Molecular Modelling Studies to Probe the Transcription Regulation of CABP4 in Night Blindness

Abstract

This research probes the role of Ca2+ and CABP4 in rod photoreceptors for visual signaling, particularly in varying light conditions. In illuminated situations, rhodopsin activation and closure of the presynaptic Cav1.4 channel are associated with normal visual signaling. However, under low light condition, prolonged opening of the ion channels results in elevated levels of Ca2+ and calcium-binding proteins specifically CABP4, which prominently regulate Cav1.4 to enhance visual processing efficiency. Mutations in CABP4 have been associated with various diseases, including night blindness, rod-cone dystrophy, and myopia. Thus, to probe the regulation mechanistics of CABP4 and its role in night blindness, Biological Regulatory Network (BRN) has been constructed and simulated. Simulation results of final BRN revealed the model's sensitivity to changes in both CABP4 and Ca2+ concentration levels and thus, advocate CABP4 along with Ca2+ modulator as a potential therapeutic option against night blindness. Furthermore, the regulation of Cav1.4 by CABP4 under both normal and mutated conditions have been simulated.
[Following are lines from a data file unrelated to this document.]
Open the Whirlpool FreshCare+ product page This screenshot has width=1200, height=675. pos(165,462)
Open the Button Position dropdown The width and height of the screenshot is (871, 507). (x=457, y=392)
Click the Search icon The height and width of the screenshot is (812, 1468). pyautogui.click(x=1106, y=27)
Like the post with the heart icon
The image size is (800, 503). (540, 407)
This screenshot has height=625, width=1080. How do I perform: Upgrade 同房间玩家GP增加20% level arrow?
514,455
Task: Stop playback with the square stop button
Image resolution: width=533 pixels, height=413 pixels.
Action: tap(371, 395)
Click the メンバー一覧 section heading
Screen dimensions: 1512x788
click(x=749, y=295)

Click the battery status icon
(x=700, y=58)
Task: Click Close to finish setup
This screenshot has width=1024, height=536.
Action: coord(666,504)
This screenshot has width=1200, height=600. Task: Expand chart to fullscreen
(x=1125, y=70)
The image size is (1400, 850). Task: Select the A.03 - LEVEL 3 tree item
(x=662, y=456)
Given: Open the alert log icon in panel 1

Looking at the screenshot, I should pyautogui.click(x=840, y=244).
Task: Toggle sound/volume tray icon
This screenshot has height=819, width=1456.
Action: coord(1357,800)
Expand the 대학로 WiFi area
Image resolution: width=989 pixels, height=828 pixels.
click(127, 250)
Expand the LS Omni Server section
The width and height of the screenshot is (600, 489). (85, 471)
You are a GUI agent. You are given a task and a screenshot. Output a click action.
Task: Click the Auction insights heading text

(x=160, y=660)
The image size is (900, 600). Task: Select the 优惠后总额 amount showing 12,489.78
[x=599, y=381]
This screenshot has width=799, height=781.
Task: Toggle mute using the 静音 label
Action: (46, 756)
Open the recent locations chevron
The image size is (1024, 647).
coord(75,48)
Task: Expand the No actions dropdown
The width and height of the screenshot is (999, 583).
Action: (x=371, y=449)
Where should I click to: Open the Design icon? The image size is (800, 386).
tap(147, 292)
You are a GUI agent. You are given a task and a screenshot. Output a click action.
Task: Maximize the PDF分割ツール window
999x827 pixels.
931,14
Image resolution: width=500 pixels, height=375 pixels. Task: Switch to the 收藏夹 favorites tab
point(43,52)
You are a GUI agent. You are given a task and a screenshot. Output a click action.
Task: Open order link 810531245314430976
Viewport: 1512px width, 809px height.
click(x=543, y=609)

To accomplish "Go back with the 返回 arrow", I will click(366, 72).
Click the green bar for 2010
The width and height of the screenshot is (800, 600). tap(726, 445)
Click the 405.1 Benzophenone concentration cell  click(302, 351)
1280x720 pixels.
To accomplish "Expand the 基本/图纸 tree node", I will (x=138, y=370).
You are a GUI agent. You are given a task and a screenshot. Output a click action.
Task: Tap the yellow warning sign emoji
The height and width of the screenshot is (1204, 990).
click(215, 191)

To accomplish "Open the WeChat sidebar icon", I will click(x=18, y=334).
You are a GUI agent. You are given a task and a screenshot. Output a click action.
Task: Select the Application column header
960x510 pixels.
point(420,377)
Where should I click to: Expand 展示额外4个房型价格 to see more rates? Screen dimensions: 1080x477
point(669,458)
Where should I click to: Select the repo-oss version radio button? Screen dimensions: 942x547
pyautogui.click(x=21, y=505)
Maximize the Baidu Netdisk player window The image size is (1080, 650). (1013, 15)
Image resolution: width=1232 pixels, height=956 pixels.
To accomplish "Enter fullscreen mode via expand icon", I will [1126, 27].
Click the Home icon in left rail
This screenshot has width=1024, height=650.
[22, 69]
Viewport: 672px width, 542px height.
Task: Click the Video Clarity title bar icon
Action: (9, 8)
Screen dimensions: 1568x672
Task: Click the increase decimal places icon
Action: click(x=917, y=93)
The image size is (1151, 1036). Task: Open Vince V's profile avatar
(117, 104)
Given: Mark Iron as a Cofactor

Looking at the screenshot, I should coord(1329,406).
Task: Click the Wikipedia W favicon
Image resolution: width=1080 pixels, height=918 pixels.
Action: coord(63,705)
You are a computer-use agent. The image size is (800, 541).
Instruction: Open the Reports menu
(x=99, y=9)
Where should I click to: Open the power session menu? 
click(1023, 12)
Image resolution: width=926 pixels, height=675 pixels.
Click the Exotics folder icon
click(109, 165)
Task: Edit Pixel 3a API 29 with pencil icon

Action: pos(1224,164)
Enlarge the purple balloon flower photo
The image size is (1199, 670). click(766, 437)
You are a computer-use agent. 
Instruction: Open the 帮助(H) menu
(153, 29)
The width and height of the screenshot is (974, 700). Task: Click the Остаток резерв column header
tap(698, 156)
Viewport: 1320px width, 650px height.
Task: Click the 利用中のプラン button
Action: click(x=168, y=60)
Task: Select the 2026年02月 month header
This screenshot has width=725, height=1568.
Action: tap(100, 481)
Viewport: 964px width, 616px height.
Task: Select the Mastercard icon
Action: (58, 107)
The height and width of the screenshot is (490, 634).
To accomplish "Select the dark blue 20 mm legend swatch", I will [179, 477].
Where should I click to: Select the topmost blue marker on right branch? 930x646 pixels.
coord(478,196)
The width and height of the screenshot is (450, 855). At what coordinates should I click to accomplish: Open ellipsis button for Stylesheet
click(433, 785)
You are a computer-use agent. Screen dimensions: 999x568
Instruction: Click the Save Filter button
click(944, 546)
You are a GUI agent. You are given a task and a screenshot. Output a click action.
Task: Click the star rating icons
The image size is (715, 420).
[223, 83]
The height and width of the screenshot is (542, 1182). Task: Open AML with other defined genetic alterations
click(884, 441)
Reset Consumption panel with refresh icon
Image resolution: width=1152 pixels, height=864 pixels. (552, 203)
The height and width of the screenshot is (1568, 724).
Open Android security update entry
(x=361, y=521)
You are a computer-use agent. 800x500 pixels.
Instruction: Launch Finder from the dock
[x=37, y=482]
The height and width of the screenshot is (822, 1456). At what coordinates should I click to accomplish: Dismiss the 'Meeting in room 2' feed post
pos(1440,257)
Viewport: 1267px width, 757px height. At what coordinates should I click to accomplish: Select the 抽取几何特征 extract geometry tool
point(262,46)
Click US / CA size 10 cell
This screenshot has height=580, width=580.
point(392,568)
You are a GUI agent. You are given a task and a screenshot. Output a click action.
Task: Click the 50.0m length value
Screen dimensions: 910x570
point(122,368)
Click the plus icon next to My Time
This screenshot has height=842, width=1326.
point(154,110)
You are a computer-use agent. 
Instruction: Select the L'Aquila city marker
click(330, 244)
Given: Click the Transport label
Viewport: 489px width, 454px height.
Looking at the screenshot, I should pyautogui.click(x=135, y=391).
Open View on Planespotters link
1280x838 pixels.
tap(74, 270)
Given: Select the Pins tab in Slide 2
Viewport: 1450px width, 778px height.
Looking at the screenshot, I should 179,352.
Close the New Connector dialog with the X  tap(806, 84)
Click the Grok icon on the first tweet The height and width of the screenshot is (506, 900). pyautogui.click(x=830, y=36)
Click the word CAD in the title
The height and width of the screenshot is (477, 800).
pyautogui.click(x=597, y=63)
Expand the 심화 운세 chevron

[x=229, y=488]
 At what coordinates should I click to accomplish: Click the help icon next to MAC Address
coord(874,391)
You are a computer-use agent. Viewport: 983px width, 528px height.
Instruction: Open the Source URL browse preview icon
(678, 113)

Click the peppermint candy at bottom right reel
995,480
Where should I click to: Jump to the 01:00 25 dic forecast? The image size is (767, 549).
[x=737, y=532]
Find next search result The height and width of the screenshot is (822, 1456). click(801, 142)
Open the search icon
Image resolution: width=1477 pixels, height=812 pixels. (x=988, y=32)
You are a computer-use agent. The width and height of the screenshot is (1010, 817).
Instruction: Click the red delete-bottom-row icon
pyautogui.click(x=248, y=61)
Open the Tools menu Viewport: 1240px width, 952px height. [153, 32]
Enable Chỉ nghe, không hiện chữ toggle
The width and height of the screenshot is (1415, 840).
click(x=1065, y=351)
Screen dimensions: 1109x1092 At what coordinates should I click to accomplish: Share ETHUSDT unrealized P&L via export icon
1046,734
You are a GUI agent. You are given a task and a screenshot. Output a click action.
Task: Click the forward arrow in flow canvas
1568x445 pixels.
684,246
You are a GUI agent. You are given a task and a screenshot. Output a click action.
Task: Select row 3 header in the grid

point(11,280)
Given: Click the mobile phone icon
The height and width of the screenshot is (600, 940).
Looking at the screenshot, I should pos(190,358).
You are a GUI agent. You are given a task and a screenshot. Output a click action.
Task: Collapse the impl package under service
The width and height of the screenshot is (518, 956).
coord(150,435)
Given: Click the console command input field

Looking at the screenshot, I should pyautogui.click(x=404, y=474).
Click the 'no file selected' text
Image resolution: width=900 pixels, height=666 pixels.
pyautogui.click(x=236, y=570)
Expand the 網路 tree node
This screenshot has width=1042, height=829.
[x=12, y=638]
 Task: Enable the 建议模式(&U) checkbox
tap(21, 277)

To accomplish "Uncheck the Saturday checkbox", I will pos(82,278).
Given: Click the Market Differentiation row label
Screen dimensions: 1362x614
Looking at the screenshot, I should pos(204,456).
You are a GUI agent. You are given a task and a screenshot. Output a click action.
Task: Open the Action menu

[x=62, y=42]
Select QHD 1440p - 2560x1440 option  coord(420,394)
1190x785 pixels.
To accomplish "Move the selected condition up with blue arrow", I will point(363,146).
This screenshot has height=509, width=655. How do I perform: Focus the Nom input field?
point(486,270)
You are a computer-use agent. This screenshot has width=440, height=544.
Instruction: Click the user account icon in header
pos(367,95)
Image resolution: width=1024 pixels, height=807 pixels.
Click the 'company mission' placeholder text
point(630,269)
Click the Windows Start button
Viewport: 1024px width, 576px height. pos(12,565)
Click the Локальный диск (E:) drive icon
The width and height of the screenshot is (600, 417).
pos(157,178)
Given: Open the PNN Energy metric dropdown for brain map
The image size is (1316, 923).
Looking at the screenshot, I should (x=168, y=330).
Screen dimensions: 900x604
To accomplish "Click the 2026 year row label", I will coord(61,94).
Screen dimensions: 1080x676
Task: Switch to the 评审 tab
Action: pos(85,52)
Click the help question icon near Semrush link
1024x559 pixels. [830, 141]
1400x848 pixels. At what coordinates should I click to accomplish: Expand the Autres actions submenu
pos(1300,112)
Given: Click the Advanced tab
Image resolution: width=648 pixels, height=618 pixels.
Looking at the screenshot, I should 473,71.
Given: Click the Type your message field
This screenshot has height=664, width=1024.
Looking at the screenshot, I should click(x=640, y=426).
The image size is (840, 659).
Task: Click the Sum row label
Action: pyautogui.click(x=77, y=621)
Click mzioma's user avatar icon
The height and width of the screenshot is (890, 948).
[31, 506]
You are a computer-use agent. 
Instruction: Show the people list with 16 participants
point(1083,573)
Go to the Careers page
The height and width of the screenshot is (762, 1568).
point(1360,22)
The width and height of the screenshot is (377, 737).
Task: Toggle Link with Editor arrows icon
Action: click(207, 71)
Due to the unavailability of a PDB structure, different homology models of CABP4 have been developed and evaluated. Furthermore, molecular docking and simulations studies were performed to identify favorable binding hypothesis of mutant and wild type CABP4. Our findings indicate that specific residues such as Leu257, Asn258, Thr262, Asp264, Asp266, Ser273, and His275 of CABP4 are essential for binding with the IQ motif. While Mutant-CABP4 was failed to interact properly with IQ motif, which might lead to night blindness. Both complexes were validated with MD simulation; the Wild-type CABP4-IQ complex remained stable at RMSD ranging from 0.4 to 0.5 Å, while the Mutant CABP4-IQ complex showed fluctuating RMSD ranging from 0.2 to 0.8 Å. Residue fluctuations and hydrogen bond analysis highlighted the residues required for interaction of IQ domain with CABP4 for functional rod photoreceptors. Finally, our protocol revealed the role of CABP4 and Ca2+ in night blindness which could pave the way towards therapeutic intervention against the night blindness.